RE M&As to be driven by Japan and China
Mergers and acquisitions will be a key driver for growth and survival in renewable energy.
A survey by accounting firm KPMG shows that Japan and China will drive M&As in the renewable energy industry in the coming years. Asian companies made 29 acquisitions in 2011 worth US$2.1 billion while Asian investments in RE during 2011 rose by over 50% year-on-year.
Survey respondents believe Chinese and Japanese buyers are likely to be the new major investors in the renewable industry in the next 18 months.
The report said Japanese trading houses and industrial corporations such as Marubeni and Mitsubishi have acquired overseas renewable energy assets over the past year. Mitsubishi said this March that it plans to acquire German North Sea offshore wind transmission assets for US$318 million.
Japanese interest in the renewable energy industry is largely driven by the desire to buy energy projects that offer long-term and low-risk returns.

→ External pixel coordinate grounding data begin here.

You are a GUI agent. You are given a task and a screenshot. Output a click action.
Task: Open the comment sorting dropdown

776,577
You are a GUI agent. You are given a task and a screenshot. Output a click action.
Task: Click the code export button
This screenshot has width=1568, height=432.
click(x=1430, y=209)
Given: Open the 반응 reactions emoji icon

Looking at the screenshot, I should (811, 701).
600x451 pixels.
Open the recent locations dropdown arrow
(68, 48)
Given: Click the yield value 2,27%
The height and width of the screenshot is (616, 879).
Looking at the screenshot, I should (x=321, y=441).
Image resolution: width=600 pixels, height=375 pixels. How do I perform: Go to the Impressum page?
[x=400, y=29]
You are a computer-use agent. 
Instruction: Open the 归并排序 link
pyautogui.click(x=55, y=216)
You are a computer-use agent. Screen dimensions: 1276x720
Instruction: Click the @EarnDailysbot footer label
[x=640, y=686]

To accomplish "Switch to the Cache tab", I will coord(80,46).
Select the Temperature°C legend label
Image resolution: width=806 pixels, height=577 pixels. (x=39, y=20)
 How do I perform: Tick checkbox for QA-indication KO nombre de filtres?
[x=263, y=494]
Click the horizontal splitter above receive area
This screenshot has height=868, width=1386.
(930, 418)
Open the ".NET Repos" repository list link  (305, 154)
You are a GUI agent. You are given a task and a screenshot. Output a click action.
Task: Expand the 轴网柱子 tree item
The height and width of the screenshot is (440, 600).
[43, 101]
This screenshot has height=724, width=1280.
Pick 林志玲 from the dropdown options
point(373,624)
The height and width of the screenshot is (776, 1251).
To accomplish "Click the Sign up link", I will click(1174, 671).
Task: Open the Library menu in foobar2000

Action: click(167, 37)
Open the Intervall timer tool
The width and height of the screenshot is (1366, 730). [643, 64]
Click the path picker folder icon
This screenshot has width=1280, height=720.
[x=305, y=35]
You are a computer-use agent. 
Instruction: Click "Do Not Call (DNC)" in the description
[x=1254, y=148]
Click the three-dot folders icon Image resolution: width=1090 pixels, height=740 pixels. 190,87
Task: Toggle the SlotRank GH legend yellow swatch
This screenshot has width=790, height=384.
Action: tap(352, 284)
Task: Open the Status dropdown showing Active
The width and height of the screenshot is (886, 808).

The Japanese are primarily interested in power projects and will continue to invest in the power business and infrastructure projects as they provide steady revenues.
Chinese investment in renewables, however, is driven by equipment manufacturers seeking to expand into new markets. Chinese outbound investment seems focused on their original equipment manufacturing players deploying their highly competitive technology into new markets.
China Datang Renewable Power Company and solar equipment maker Baoding Tianwei Baobian Electric Company formed a partnership with Sydney-based CBD Energy last year to develop US$3 billion worth of wind and solar plants.